Records provided:
<<<<
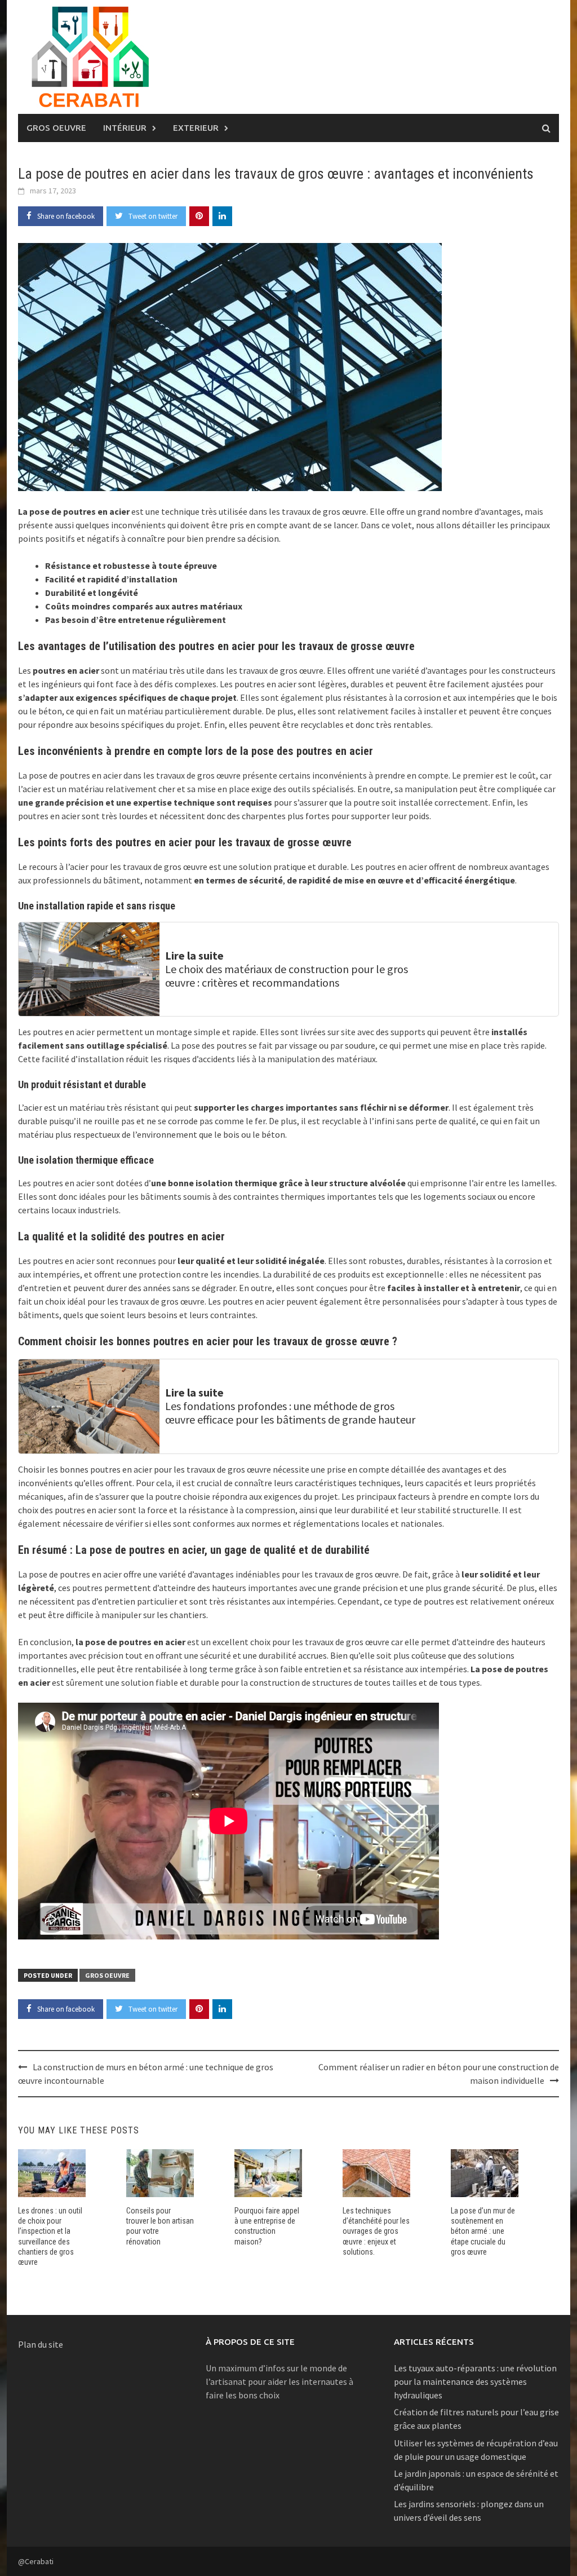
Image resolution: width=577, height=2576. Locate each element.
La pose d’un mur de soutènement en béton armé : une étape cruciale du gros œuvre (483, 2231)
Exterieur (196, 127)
>>>>
<<<<
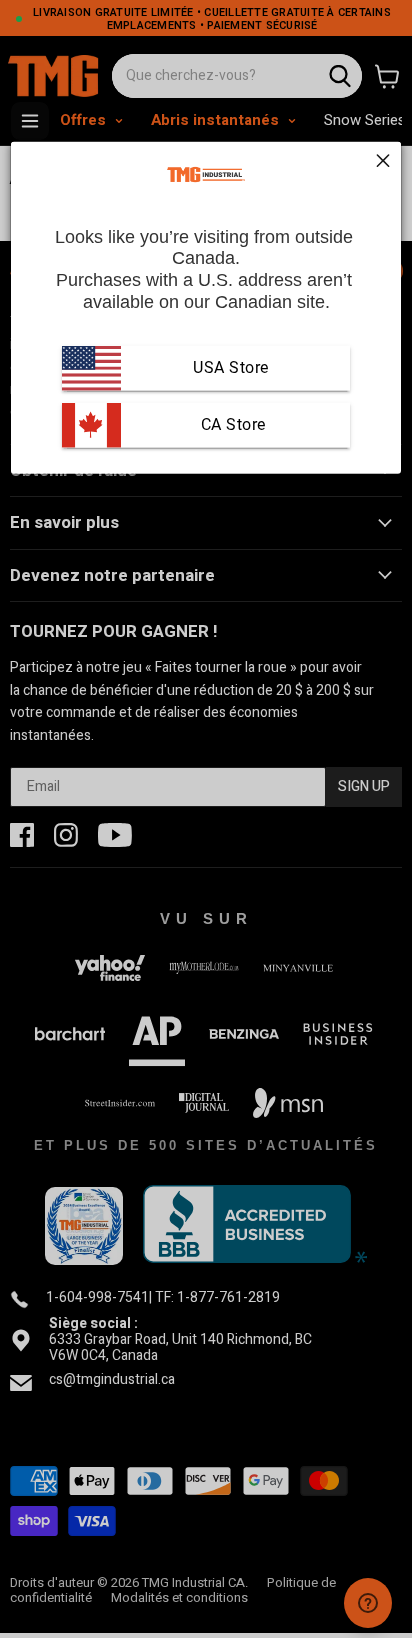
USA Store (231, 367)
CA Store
>>>>
<<<<
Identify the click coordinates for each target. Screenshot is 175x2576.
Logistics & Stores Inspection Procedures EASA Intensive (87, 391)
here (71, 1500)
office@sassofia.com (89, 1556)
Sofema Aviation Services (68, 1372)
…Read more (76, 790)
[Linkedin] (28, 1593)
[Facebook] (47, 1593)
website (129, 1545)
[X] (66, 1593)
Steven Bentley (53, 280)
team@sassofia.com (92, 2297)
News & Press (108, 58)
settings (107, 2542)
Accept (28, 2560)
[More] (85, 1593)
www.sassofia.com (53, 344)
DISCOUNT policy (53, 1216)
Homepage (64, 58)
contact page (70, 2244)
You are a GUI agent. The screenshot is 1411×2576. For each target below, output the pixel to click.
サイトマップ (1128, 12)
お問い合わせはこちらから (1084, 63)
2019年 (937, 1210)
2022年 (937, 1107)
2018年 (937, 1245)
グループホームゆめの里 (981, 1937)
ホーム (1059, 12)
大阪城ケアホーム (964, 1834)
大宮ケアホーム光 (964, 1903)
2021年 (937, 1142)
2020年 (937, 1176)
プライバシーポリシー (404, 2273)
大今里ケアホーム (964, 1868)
>>>>
Activity: Each line above from the one with "Homepage (64, 58)" up to and including the one with "大今里ケアホーム (964, 1868)" must be set down exactly, and no line outside that span may appear.

Exercise output:
Homepage (64, 58)
contact page (70, 2244)
You are a GUI agent. The screenshot is 1411×2576. For each target below, output the pixel to click.
サイトマップ (1128, 12)
お問い合わせはこちらから (1084, 63)
2019年 (937, 1210)
2022年 (937, 1107)
2018年 (937, 1245)
グループホームゆめの里 (981, 1937)
ホーム (1059, 12)
大阪城ケアホーム (964, 1834)
大宮ケアホーム光 (964, 1903)
2021年 (937, 1142)
2020年 (937, 1176)
プライバシーポリシー (404, 2273)
大今里ケアホーム (964, 1868)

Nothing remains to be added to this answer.